La Festa della Liberazione continua a dividere e diventa, ancora una volta, l' "occasione" per fischiare e contestare sindaci, amministratori e politici di un polo e dell'altro. Il sindaco di Genova Giuseppe Pericu e quello di Bologna Sergio Cofferati sono stati fischiati durante la manifestazione nel capoluogo ligure. A Milano è comparso uno striscione in solidarierà con i "compagni Br" arrestati il 12 febbraio e appena il sindaco Letizia Moratti (Fi) ha iniziato a parlare dal palco sono partiti i fischi da parte dei numerosi rappresentanti dei centri sociali che hanno preso parte alla manifestazione.
Numerosi i centri sociali presenti che hanno scandito slogan contro Fausto Bertinotti e il sindaco di Milano. Molti cori a favore dei presunti brigatisti arrestati.
"Penso che non ci sia nulla di più sbagliato che fischiare durante il 25 Aprile". Lo ha detto il presidente della Camera, Fausto Bertinotti, al termine della manifestazione in Piazza del Duomo a Milano, durante la quale era stato contestato il discorso tenuto dal sindaco di Milano. "Se non avessi questo ruolo - ha proseguito Bertinotti - avrei preso il microfono per spiegare perché non si doveva fischiare. Perché il 25 Aprile è il luogo dell'accoglienza, perche' in quella data e' stata conquistata la democrazia in Italia e il modo per far vivere oggi la democrazia è il rispetto per tutti, quali che siano le differenze". Rispetto ai timori iniziali di una contestazione generalizzata, Bertinotti ha osservato: "Provate a vedere i timori di ieri, i titoli dei giornali e confrontateli con gli applausi al corteo e al comizio finale".
Ma anche il presidente della Camera ha subito la sua piccola contestazione. I centri sociali intervenuti alla manifestazione milanese per il 25 aprile non hanno risparmiato Bertinotti e Oliviero Diliberto. Il più attivo è senza dubbio il Gramigna di Padova, che oltre a manifestare per la Liberazione dei brigatisti arrestati il 12 febbraio scorso se la prende contro il governo e contro il Presidente della Camera. Sia per lui che per Diliberto lo stesso slogan: "servo dei padroni prima scendi in piazza poi firmi le missioni". E anche "Bertinotti sei peggio dell'antrace".
Applauditi i partigiani al passaggio nel corteo e Insulti e il canto "Assassini assassini" al passaggio della Brigata Ebraica, accolti invece da un lungo applauso i superstiti dei campi di concentramento tedeschi.
Il centro sociale 'Gramigna' di Padova e numerosi altri, che hanno partecipato al corteo sono andati tutti insiene fuori dal carcere di San Vittore per manifestare la propria solidarietà ai brigatisti arrestati il 12 febbraio scorso.

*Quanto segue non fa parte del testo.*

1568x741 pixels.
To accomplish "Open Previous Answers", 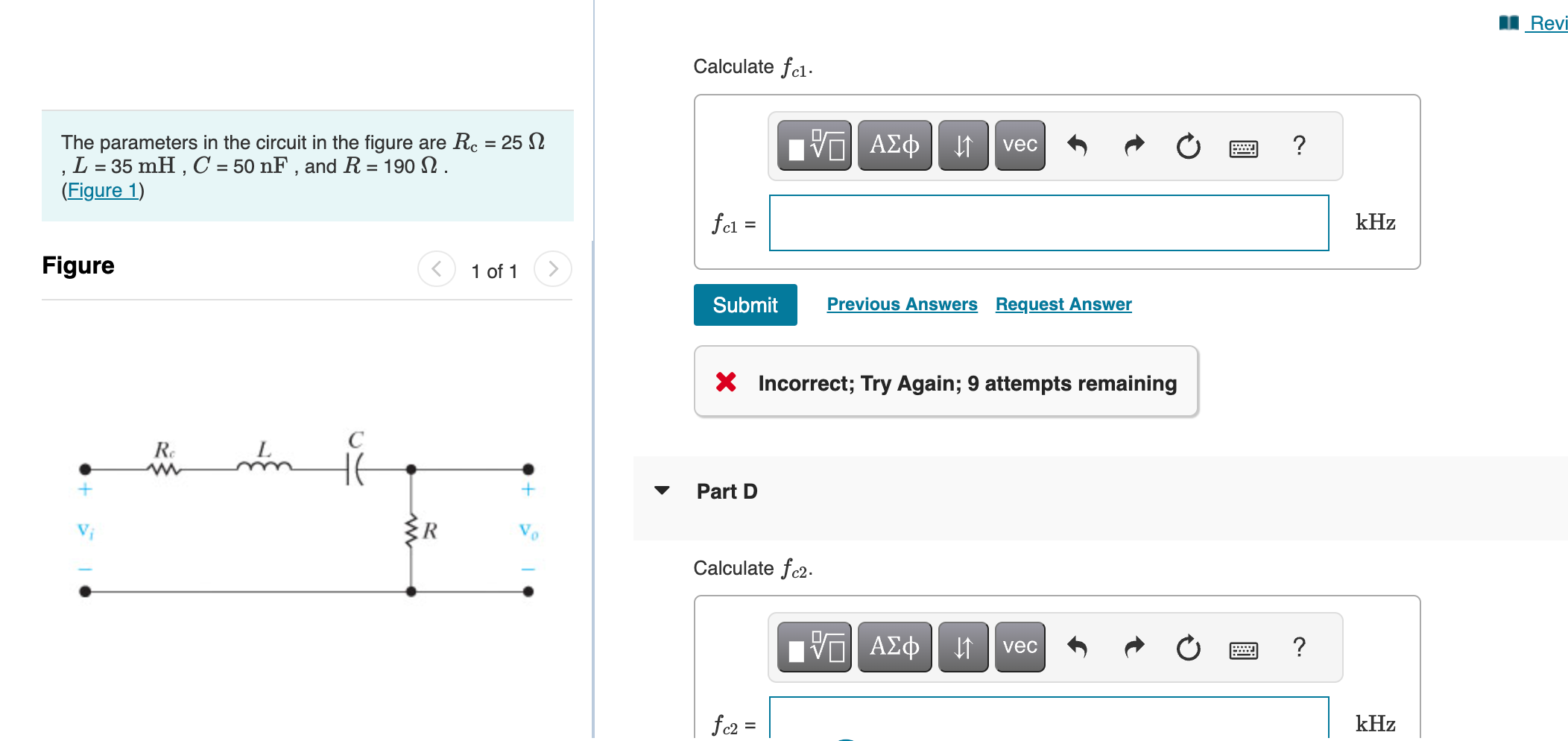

Fra i tanti striscioni colorati preparati ce n'era anche uno di solidarietà nei confronti dei brigatisti arrestati nell'ambito dell'inchiesta milanese sul terrorismo. Appeso alla facciata di un palazzo di corso Venezia, c'era infatti un lungo striscione con la scritta in rosso 'Libertà per i compagni', e l'immagine di una stella dietro le sbarre, la firma 'dai vostri compagni di lotta' e l'immancabile falce e martello. Lo striscione è stato poi tolto velocemente
A ognuno dei brigatisti arrestati nell'inchiesta milanese i compagni hanno dedicato un cartello con su scritti i rispettivi nomi, da Amarilli, l'unica donna del gruppo, a Davide, Max, Bruno, Federico e Andrea, e sotto il nome la qualifica che varia da 'compagno infermiere', a 'compagno operaio e delegato', o semplicemente 'compagno'.